After a very busy year and a half being a graduate student in Arizona State University’s School of Sustainability, Karen Kao celebrated her achievements as the graduate speaker at the school’s fall convocation this past December. With a background in psychology, Kao is very interested in the behavioral change behind sustainability, which led her to the school’s master’s degree in sustainable solutions.

“The program is an applied degree, so anything that I learned in the academic field of psychology, I could learn how to translate into practice,” Kao says. “Graduating as the first student from the program, I feel well-equipped with the strategies and thought-processes that help build solution options, and I take with me a practical skillset that’s transferrable to almost any subject in sustainability.”

As a student, Kao served as a research assistant on projects implementing practical solutions to sustainability issues, ranging from economics to urban planning. As part of her capstone project, mandatory for the master’s degree in sustainable solutions, Kao conducted community engagement workshops in Phoenix to collect public opinions for Reinvent PHX. The project, funded by the U.S. Department of Housing and Urban Development’s Sustainable Communities Grant Program, aims to develop a new model of sustainable urban development, where public transit, housing, jobs and services improve the quality of life for all residents.

“In that role, I had to figure out how to talk about sustainability to the general public,” Kao says. “We wanted to see how we could holistically improve the city for the people living there by having informed conversations with them, an important process that is often left out.”

This past summer, Kao traveled to Washington, D.C. and London to compare how the different governments implement sustainability policy as a Global Sustainability Studies Program Scholar. The study abroad program is a project under the Global Institute of Sustainability’s Walton Sustainability Solutions Initiatives.
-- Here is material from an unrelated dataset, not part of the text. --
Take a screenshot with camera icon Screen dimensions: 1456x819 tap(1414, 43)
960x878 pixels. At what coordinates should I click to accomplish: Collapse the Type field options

“The biggest thing that struck me was how different people think of sustainability,” Kao says. “In the UK, there’s not really a question as to whether there’s global climate change; rather, it’s what do we do about it? Here, it’s still a bit varied. This difference leads to very different viewpoints in perspectives for uncertainty and problem-solving.”

Bringing her global perspective back to Arizona, Kao became a project manager for the Sustainability Solutions Services, also part of the Walton Sustainability Solutions Initiatives. She researched economically viable scenarios for forest thinning for The Nature Conservancy. Kao also investigated the impacts of healthy buildings on employee productivity and performance, using Park 20|20 in the Netherlands as an example. Park 20|20 is the “first cradle-to-cradle working environment” in the Netherlands, incorporating human-centered design that empowers employees through comfort, nature, non-toxic materials and sustainability.

With a lot of experience under her belt, Kao is now a sustainability program coordinator for GreenerU, a university sustainability solutions provider. There, Kao coordinates partnerships with university clients, helps provide solutions for campus sustainability and collaborates with GreenerU’s engineering team and campus stakeholders on energy efficiency projects.

Says Kao, “I look forward to helping universities make positive change through sustainability.”